Asset A Asset B Cointegration p-value
NVDA JPM 0.015
AMZN META 0.030
Pair Cointegration p-value ADF p-value (spread) Trading days
NVDA–JPM 0.015 0.093 1,195
AMZN–META 0.030 0.078 952

Note: While both pairs pass the Engle–Granger cointegration test, the Augmented Dickey-Fuller test indicates weak stationarity of the spread, suggesting mean reversion may be unstable.

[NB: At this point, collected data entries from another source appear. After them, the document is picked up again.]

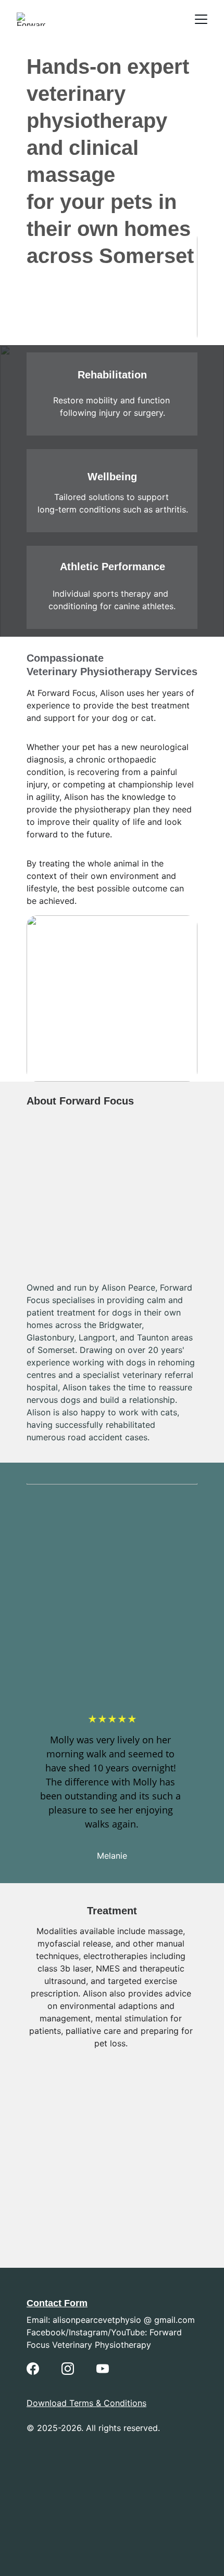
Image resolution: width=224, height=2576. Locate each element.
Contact (44, 2303)
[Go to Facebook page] (33, 2368)
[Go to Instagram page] (67, 2368)
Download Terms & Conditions (86, 2403)
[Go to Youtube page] (102, 2368)
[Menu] (201, 19)
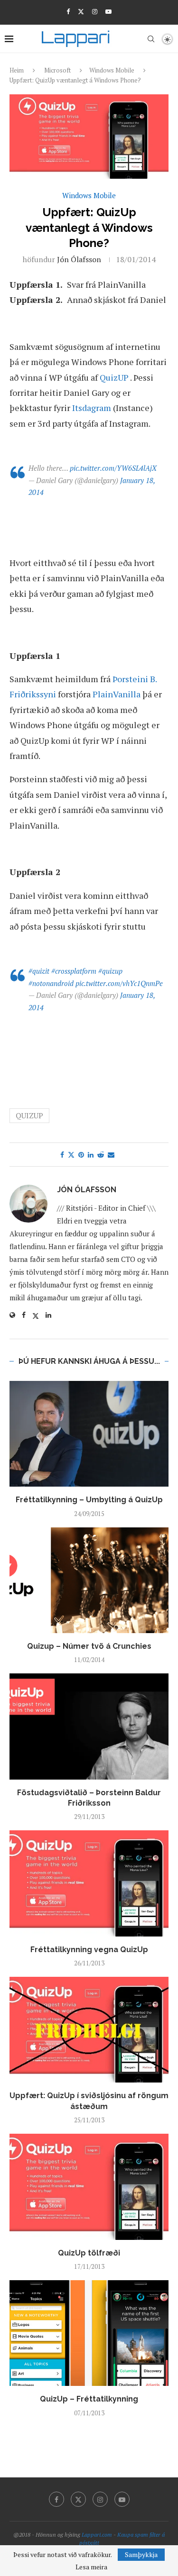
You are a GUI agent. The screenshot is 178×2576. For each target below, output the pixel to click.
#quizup (110, 971)
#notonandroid (51, 983)
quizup (29, 1115)
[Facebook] (68, 11)
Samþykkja (141, 2554)
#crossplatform (73, 971)
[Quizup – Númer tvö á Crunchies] (89, 1580)
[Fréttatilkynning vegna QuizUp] (89, 1883)
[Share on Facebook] (62, 1154)
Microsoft (57, 70)
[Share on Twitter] (71, 1154)
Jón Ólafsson (79, 259)
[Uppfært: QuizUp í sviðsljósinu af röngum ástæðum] (89, 2030)
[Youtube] (108, 11)
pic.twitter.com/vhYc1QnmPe (119, 983)
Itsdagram (91, 407)
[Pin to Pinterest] (81, 1154)
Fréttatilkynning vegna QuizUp (89, 1949)
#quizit (38, 971)
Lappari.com (97, 2534)
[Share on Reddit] (100, 1154)
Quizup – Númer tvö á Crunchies (89, 1646)
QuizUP (114, 377)
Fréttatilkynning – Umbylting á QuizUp (89, 1499)
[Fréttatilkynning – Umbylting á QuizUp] (89, 1434)
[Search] (151, 39)
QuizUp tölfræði (89, 2252)
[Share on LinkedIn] (91, 1154)
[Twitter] (81, 11)
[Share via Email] (111, 1154)
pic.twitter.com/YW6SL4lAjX (113, 468)
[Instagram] (94, 11)
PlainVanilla (117, 694)
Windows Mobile (111, 70)
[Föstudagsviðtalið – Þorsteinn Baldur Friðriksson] (89, 1726)
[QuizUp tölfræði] (89, 2186)
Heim (16, 70)
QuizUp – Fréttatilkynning (89, 2398)
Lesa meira (91, 2567)
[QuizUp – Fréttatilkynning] (89, 2333)
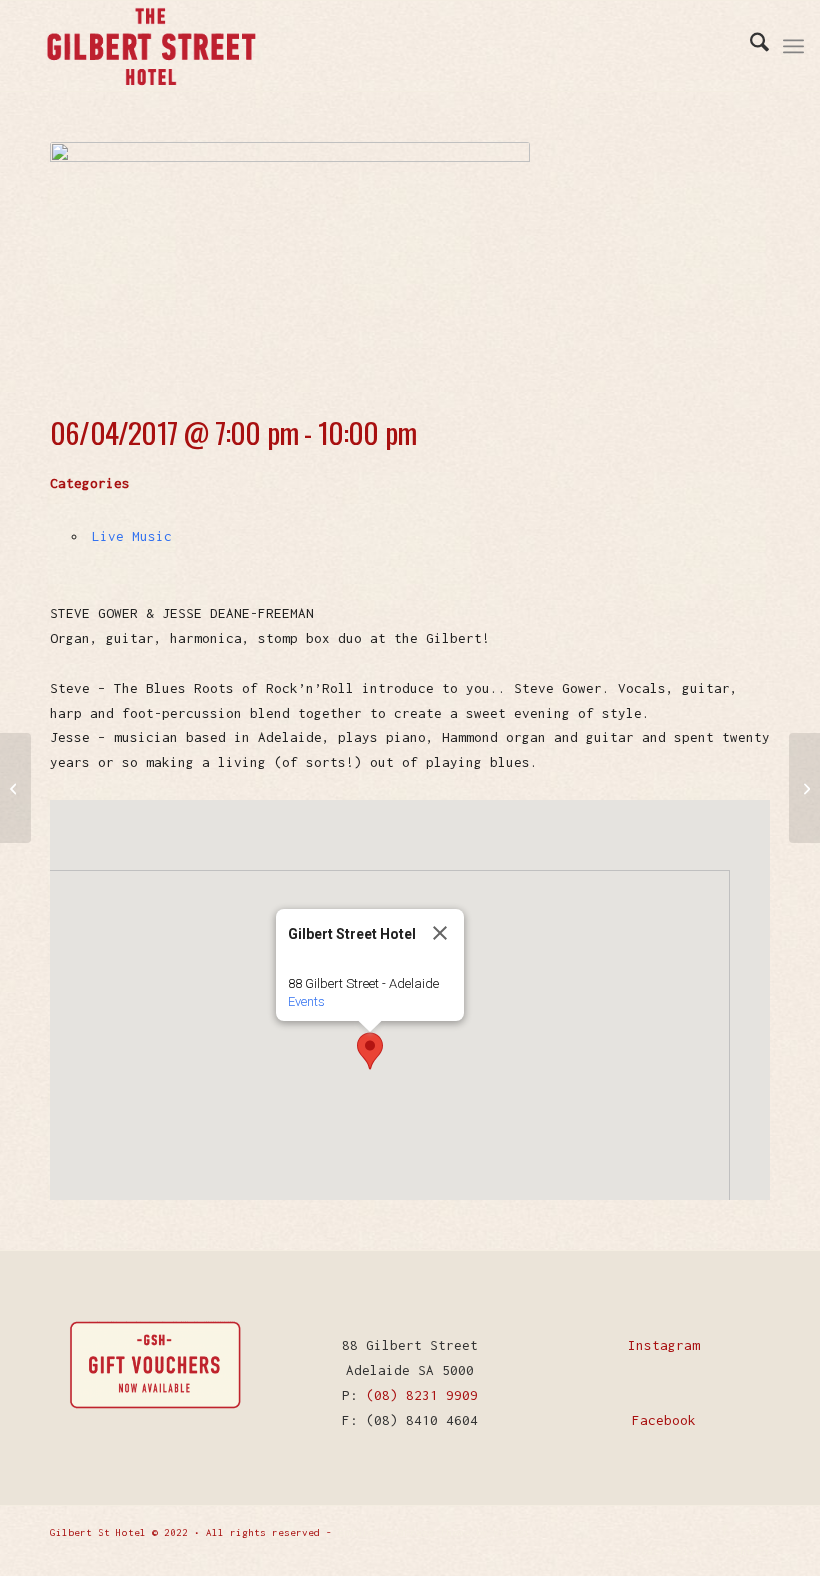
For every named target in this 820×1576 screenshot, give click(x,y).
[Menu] (793, 46)
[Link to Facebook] (725, 1531)
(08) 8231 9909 (422, 1395)
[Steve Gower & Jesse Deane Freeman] (15, 788)
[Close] (440, 933)
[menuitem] (749, 46)
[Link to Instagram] (755, 1531)
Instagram (664, 1345)
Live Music (132, 536)
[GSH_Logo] (150, 46)
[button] (370, 1051)
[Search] (749, 46)
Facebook (664, 1420)
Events (306, 1001)
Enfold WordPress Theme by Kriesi (434, 1532)
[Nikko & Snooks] (804, 788)
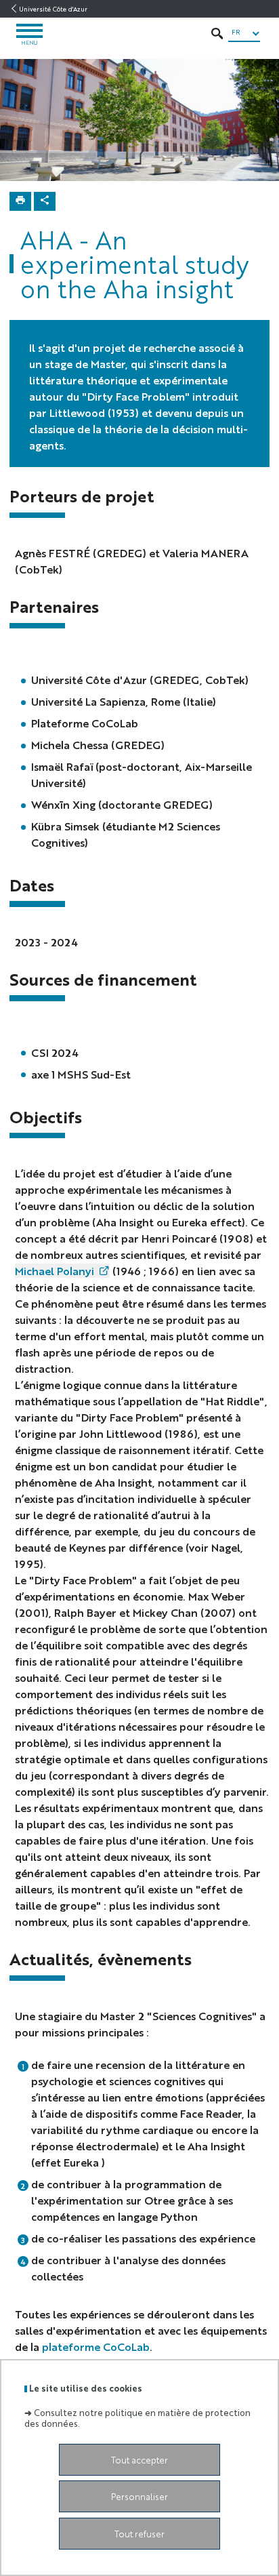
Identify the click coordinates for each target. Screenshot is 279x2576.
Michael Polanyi (54, 1271)
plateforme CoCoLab (96, 2346)
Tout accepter (139, 2460)
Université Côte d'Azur (53, 9)
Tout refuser (139, 2533)
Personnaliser (139, 2496)
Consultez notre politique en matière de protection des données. (137, 2417)
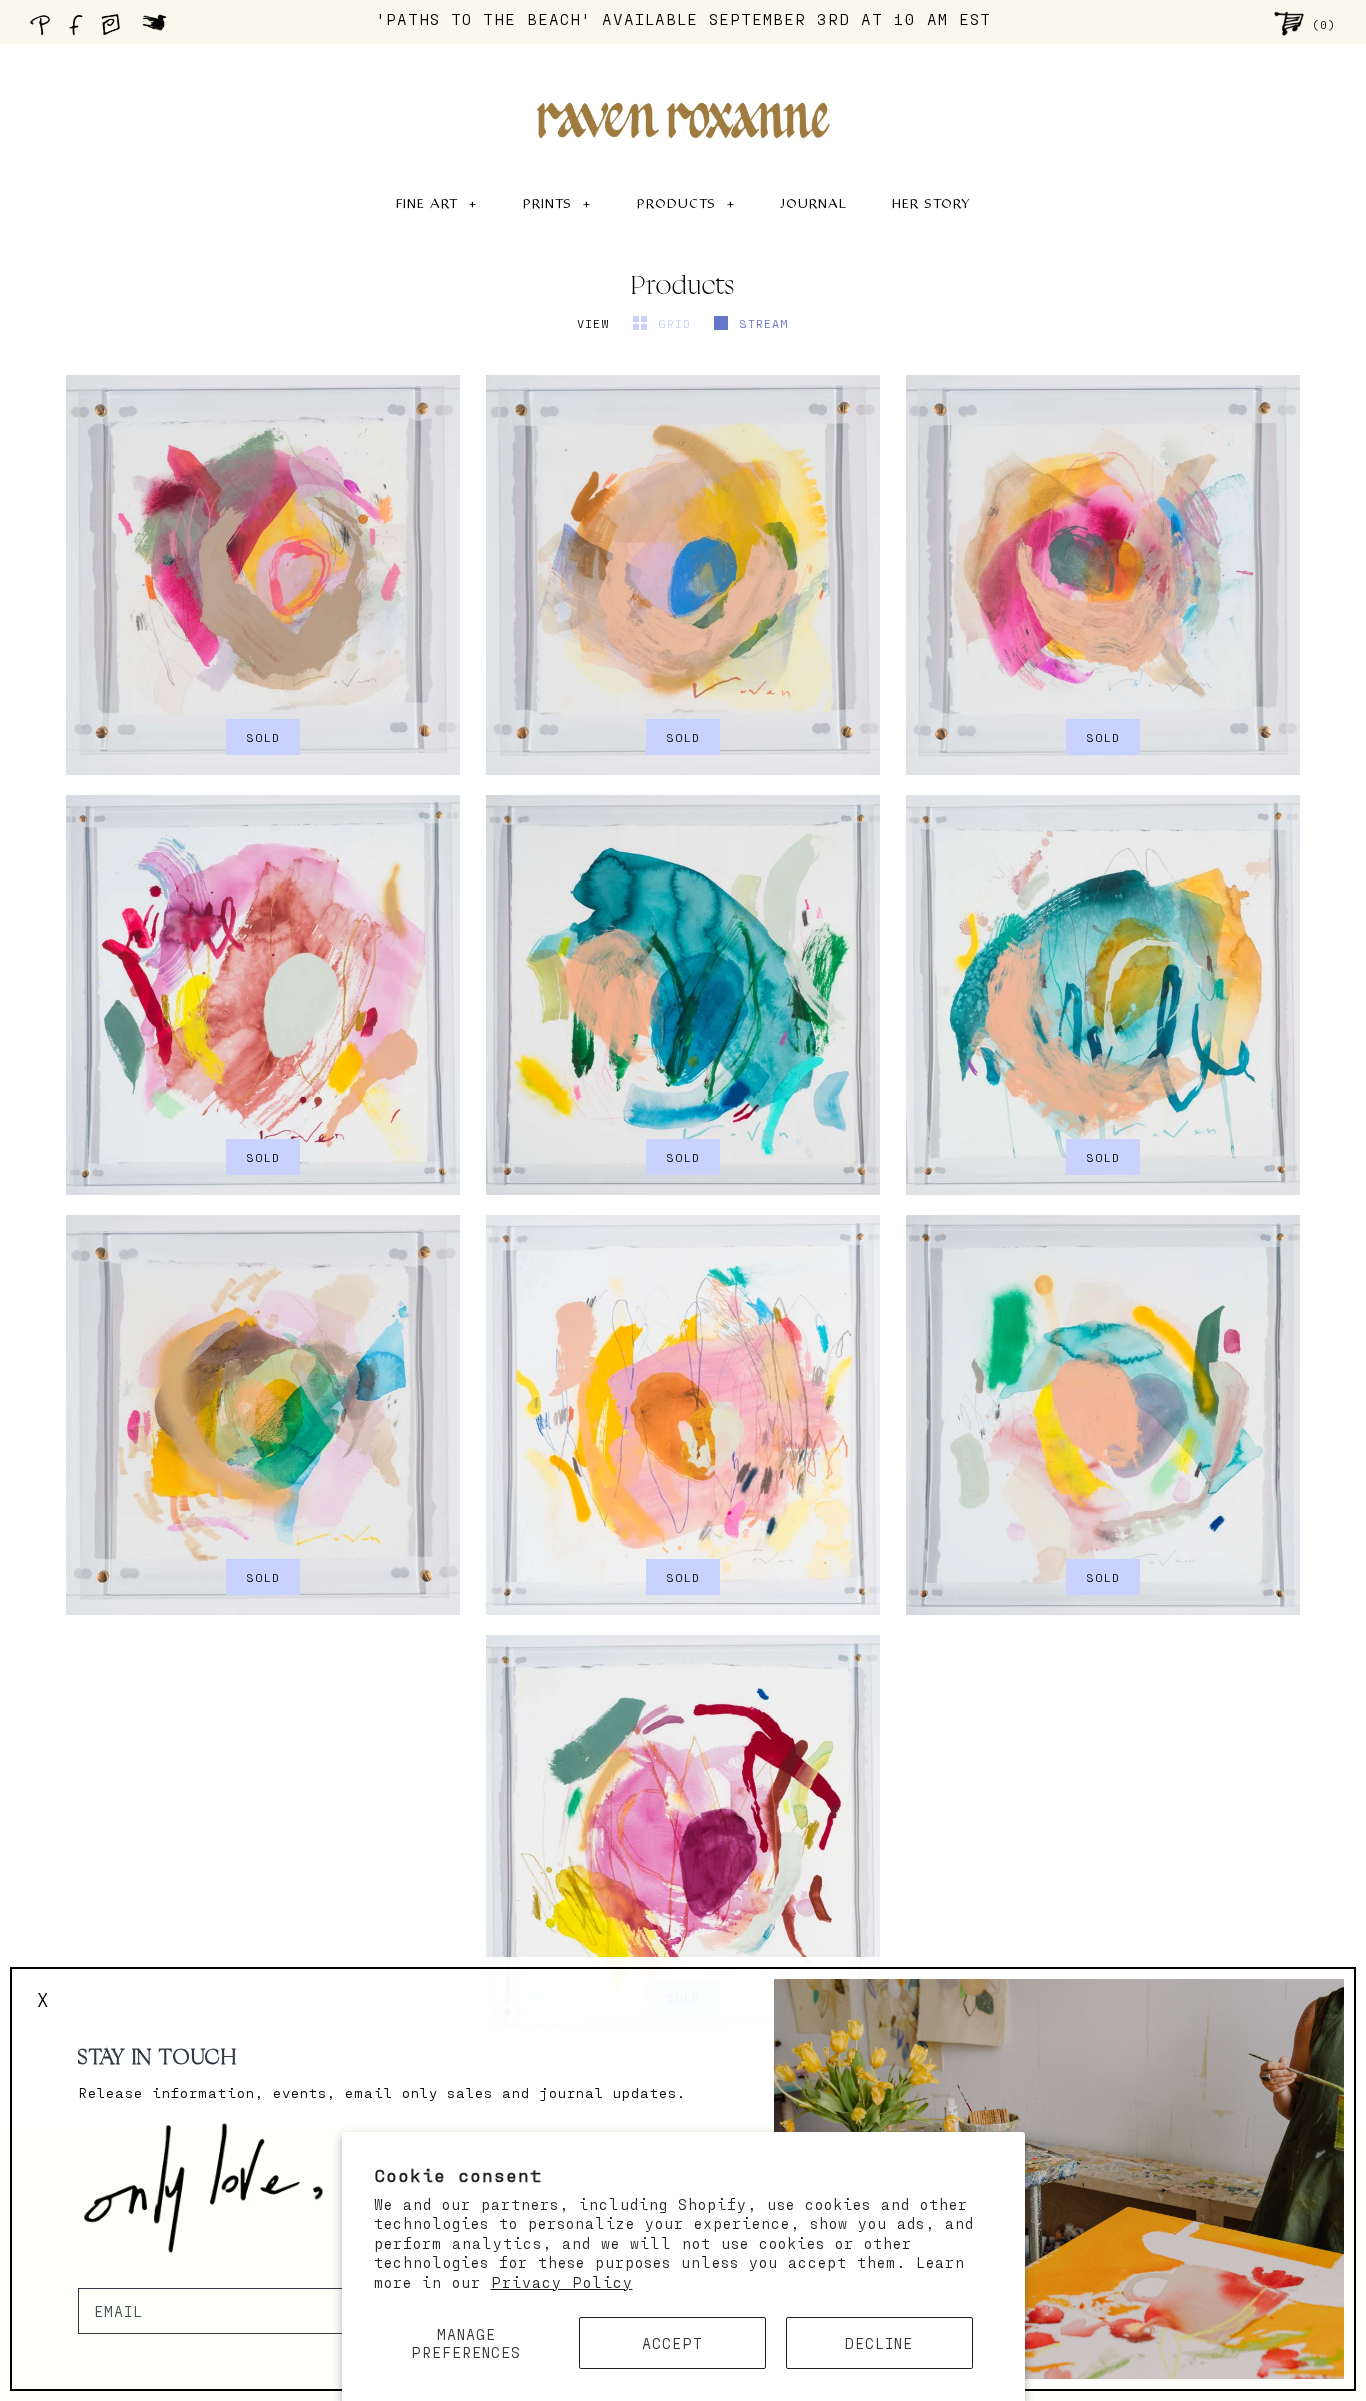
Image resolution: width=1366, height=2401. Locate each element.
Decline (879, 2343)
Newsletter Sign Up (166, 2276)
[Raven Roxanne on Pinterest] (44, 30)
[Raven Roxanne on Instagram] (117, 30)
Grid (678, 323)
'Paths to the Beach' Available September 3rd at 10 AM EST (683, 18)
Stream (764, 323)
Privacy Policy (562, 2282)
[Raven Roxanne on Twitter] (159, 30)
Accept (672, 2343)
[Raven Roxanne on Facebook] (79, 30)
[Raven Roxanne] (683, 86)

Portfolio performance (baseline):

Metric Value
Annualized return –9.6%
Sharpe ratio –0.18
Max drawdown –69.2%
Win rate 49.3%
Equity (start → end) 1.00 → 0.56

Note: The strategy experienced prolonged drawdowns and failed to recover to initial equity, indicating poor risk-adjusted performance under the tested assumptions.

Interpretation: Despite statistically significant cointegration at pair selection time, the strategy underperformed due to several compounding factors:

  • Weak spread stationarity (ADF p-values > 0.05) led to unreliable mean reversion
  • Regime shifts in large-cap tech and financials degraded historical relationships
  • No volatility or trend filters were applied prior to entry
  • Static hedge ratios were used over long horizons
  • Transaction costs and slippage were not explicitly modeled, further overstating returns

Cointegration alone is insufficient for profitable statistical arbitrage.

Model Limitations

  • Assumes stable long-term relationships between assets
  • Does not adapt hedge ratios over time
  • Lacks stop-loss or drawdown-based risk controls
  • No walk-forward or out-of-sample validation

Next Improvements/ideas

  • Walk-forward validation with rolling cointegration tests
  • Dynamic hedge ratios via Kalman filtering
  • Volatility and trend regime filters
  • Transaction cost modeling
  • Capital allocation constraints at the portfolio level

Results (Robustness Upgrades: Walk-Forward + Dynamic Hedge + Regime Filters)

This repo implements the “Next improvements” section and re-tests performance under:

  • Walk-forward validation (rolling train → trade windows; out-of-sample only)
  • Dynamic hedge ratios (Rolling OLS + Kalman filter beta)
  • Regime filters (volatility gate + trend gate)
  • Cost model hooks (bps + half-spread proxy)

Notebook 04: Kalman + Filters (Portfolio Result)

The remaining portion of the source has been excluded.